#### [Data supplied]

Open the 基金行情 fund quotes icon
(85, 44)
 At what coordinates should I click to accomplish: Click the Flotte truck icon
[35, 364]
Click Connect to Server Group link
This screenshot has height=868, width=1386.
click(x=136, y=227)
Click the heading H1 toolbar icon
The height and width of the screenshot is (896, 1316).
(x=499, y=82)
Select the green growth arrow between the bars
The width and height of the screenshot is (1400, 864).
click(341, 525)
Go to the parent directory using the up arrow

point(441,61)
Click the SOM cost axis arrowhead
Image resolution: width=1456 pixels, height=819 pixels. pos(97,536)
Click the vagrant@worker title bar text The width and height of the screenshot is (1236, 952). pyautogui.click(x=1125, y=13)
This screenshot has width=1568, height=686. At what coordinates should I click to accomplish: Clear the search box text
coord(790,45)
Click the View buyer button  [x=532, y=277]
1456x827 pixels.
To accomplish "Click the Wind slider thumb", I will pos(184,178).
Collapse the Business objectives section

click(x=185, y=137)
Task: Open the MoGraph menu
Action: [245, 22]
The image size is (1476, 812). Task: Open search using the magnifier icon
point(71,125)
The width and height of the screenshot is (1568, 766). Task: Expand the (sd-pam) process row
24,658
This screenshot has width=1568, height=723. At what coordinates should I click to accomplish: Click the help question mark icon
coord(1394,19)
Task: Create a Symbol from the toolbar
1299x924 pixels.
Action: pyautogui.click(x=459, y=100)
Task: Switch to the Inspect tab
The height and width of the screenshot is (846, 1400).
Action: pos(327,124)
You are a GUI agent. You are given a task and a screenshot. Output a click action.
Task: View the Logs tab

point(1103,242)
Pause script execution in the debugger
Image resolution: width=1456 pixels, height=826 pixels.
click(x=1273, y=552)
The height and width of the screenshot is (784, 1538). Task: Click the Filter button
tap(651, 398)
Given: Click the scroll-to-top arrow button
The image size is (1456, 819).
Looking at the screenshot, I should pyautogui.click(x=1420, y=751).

#### [What the task requires]
Working down from the line that contains "You are a GUI", retype each line exactly through the last line of the data, and give nothing else.

#### [Solved problem]
You are a GUI agent. You are given a task and a screenshot. Output a click action.
Task: View the Logs tab

point(1103,242)
Pause script execution in the debugger
Image resolution: width=1456 pixels, height=826 pixels.
click(x=1273, y=552)
The height and width of the screenshot is (784, 1538). Task: Click the Filter button
tap(651, 398)
Given: Click the scroll-to-top arrow button
The image size is (1456, 819).
Looking at the screenshot, I should pyautogui.click(x=1420, y=751).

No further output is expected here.